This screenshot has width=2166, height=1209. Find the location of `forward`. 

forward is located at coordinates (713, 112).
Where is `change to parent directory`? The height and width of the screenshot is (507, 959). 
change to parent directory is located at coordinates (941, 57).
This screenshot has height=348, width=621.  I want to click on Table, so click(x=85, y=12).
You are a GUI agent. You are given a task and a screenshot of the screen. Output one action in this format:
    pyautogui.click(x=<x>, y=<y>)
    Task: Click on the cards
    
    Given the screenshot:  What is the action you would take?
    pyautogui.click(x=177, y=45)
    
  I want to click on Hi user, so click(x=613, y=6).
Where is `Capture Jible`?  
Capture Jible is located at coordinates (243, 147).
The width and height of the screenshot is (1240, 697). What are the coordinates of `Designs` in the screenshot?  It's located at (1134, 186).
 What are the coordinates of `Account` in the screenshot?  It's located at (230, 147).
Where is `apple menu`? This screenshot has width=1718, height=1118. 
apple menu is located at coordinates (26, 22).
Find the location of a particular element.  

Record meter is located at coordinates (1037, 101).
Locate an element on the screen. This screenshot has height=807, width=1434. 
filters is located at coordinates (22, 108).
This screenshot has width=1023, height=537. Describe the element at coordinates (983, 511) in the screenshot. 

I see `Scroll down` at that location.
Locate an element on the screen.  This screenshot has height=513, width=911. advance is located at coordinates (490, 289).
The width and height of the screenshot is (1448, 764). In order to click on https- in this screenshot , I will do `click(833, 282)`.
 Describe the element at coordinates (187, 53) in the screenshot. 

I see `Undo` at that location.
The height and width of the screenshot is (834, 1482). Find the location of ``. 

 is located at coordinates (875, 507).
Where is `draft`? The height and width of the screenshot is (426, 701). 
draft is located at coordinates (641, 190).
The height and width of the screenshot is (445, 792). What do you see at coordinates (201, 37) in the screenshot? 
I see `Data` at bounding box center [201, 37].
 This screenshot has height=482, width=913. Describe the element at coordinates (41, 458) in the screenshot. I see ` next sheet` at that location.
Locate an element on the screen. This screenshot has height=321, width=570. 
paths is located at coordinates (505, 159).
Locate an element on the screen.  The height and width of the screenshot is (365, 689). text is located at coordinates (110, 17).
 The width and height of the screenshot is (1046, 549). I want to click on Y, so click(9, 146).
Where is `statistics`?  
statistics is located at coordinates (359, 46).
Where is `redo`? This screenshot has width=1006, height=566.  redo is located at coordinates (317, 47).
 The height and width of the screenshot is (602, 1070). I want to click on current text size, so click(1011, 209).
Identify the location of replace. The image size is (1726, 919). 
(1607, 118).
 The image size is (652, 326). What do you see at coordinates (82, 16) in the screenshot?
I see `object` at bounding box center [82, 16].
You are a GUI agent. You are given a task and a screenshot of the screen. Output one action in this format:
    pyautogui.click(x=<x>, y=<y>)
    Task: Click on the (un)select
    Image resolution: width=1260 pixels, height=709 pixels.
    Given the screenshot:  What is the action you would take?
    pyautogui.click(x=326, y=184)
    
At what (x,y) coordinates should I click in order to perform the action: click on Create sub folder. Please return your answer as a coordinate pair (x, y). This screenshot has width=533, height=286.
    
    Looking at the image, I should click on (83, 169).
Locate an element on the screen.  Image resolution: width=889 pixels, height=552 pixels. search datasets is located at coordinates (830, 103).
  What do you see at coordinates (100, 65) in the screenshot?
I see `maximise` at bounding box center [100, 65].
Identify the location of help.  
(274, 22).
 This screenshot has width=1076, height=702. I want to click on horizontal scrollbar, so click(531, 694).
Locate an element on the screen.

Work instructions:
Copy out the records verbatim, from the line containing "is (507, 959)." through the line containing "The width and height of the screenshot is (1240, 697).", with both of those lines included.

Worked answer:
Where is `change to parent directory`? The height and width of the screenshot is (507, 959). 
change to parent directory is located at coordinates (941, 57).
This screenshot has height=348, width=621.  I want to click on Table, so click(x=85, y=12).
You are a GUI agent. You are given a task and a screenshot of the screen. Output one action in this format:
    pyautogui.click(x=<x>, y=<y>)
    Task: Click on the cards
    
    Given the screenshot:  What is the action you would take?
    pyautogui.click(x=177, y=45)
    
  I want to click on Hi user, so click(x=613, y=6).
Where is `Capture Jible`?  
Capture Jible is located at coordinates (243, 147).
The width and height of the screenshot is (1240, 697). What are the coordinates of `Designs` in the screenshot?  It's located at (1134, 186).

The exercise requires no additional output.